• Given instruction 1
Using the RPS patch message, decide whether each statement agrees with it: (a) an rps map can hold at most min(256, num_possible_cpus()) entries; (b) this version adds NET_RPS_SOFTIRQ; (c) process_backlog now uses spin_lock_irqsave instead of spin_lock_irq. Answer yes or no for each and quote the deciding words exactly.
• Given instruction 2
Retype the part of the RPS patch message starting with "Tom Herbert a" and going on through "allocated each call.".

-------- Provided passage --------

All of lore.kernel.org
 help / color / mirror / Atom feed
From: Eric Dumazet <eric.dumazet@gmail.com>
To: Tom Herbert <therbert@google.com>
Cc: David Miller <davem@davemloft.net>,
	Linux Netdev List <netdev@vger.kernel.org>,
	Andi Kleen <andi@firstfloor.org>
Subject: Re: [PATCH v4 1/1] rps: core implementation
Date: Sat, 21 Nov 2009 09:07:59 +0100	[thread overview]
Message-ID: <4B079FDF.9040809@gmail.com> (raw)
In-Reply-To: <65634d660911201528k5a07135el471b65fff9dd7c9d@mail.gmail.com>

Tom Herbert a écrit :
> Version 4 of RPS patch.  I think this addresses most of the comments
> on the previous versions.  Thanks for all the insightful comments and
> patience!
> 
> Changes from previous version:
> 
> - Added rxhash to kernel-doc for struct sk_buff
> - Removed /** on comments not for kernel-doc
> - Change get_token declaration to kernel style
> - Added struct dev_rps_maps.  Each netdevice now has a pointer to this
> structure which contains the array of per NAPI rps maps, the number of
> this maps.  rcu is used to protect pointer
> - In store_rps_cpus a new map set is allocated each call.
> - Removed dev_isalive check and other locks since rps struct in
> netdevice are protected by rcu
> - Removed NET_RPS_SOFTIRQ and call net_rps_action from net_rx_action instead
> - Queue to remote backlog queues only in NAPI case.  This means
> rps_remote_softirq_cpus does not need to be accessed with interrupts
> disabled and __smp_call_function_single will not be called with
> interrupts disabled
> - Limit the number of entries in an rps map to min(256, num_possible_cpus())
> - Removed unnecessary irq_local_disable
> - Renamed skb_tx_hashrnd to just hashrnd and use that for the rps hash as well
> - Make index u16 in index=skb_get_rx_queue() and don't check index<0 now
> - Replace spin_lock_irqsave with simpler spin_lock_irq in process_backlog

Excellent !

>   *	The DEVICE structure.

-------- Data provided --------

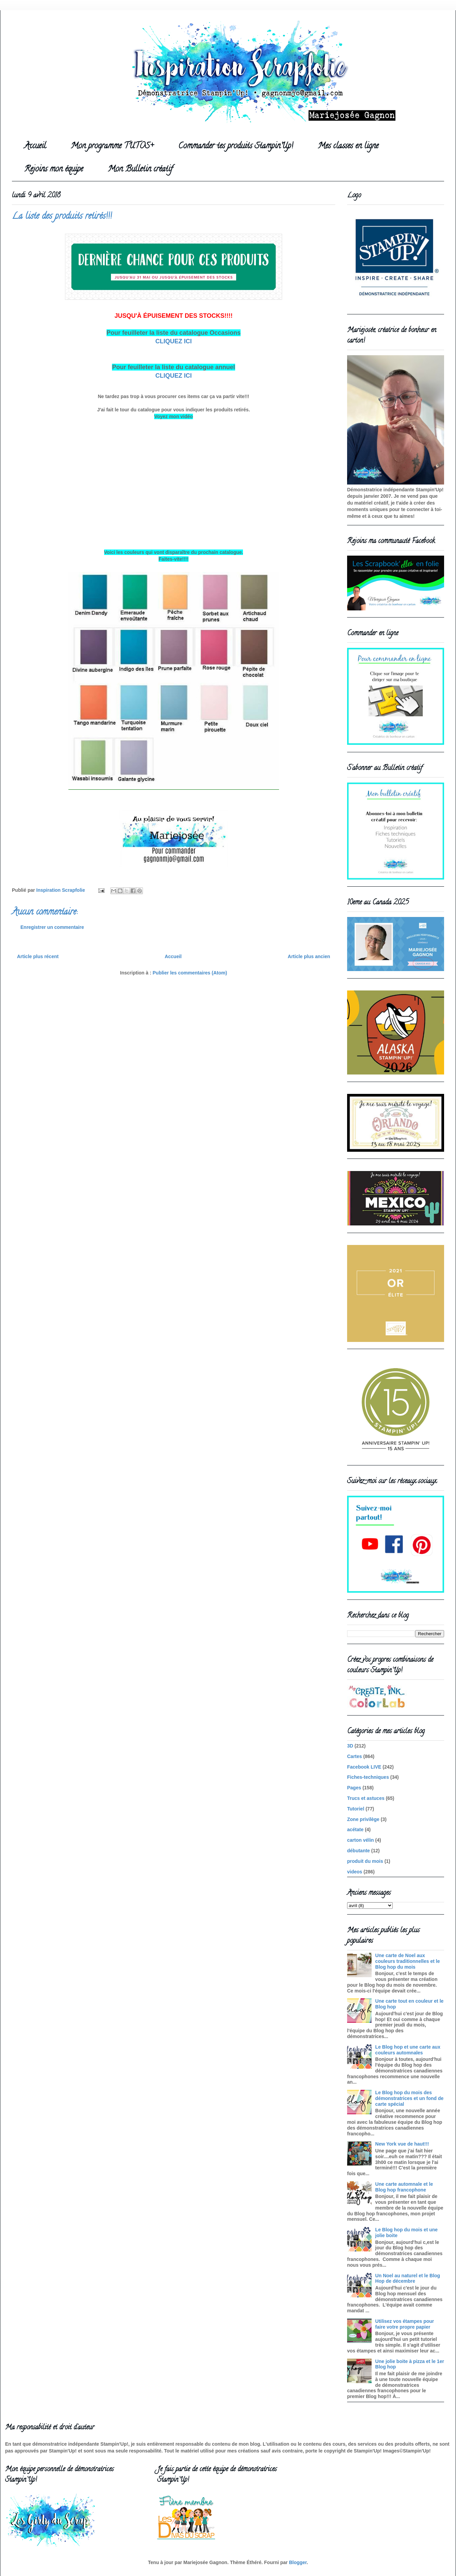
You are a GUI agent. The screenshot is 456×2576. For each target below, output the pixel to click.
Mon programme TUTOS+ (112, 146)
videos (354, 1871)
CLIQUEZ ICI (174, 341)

--------

• Full response 1
(a) Yes: "Limit the number of entries in an rps map to min(256, num_possible_cpus())"
(b) No: "Removed NET_RPS_SOFTIRQ and call net_rps_action from net_rx_action instead"
(c) No: "Replace spin_lock_irqsave with simpler spin_lock_irq in process_backlog"

• Full response 2
Tom Herbert a écrit :
> Version 4 of RPS patch.  I think this addresses most of the comments
> on the previous versions.  Thanks for all the insightful comments and
> patience!
> 
> Changes from previous version:
> 
> - Added rxhash to kernel-doc for struct sk_buff
> - Removed /** on comments not for kernel-doc
> - Change get_token declaration to kernel style
> - Added struct dev_rps_maps.  Each netdevice now has a pointer to this
> structure which contains the array of per NAPI rps maps, the number of
> this maps.  rcu is used to protect pointer
> - In store_rps_cpus a new map set is allocated each call.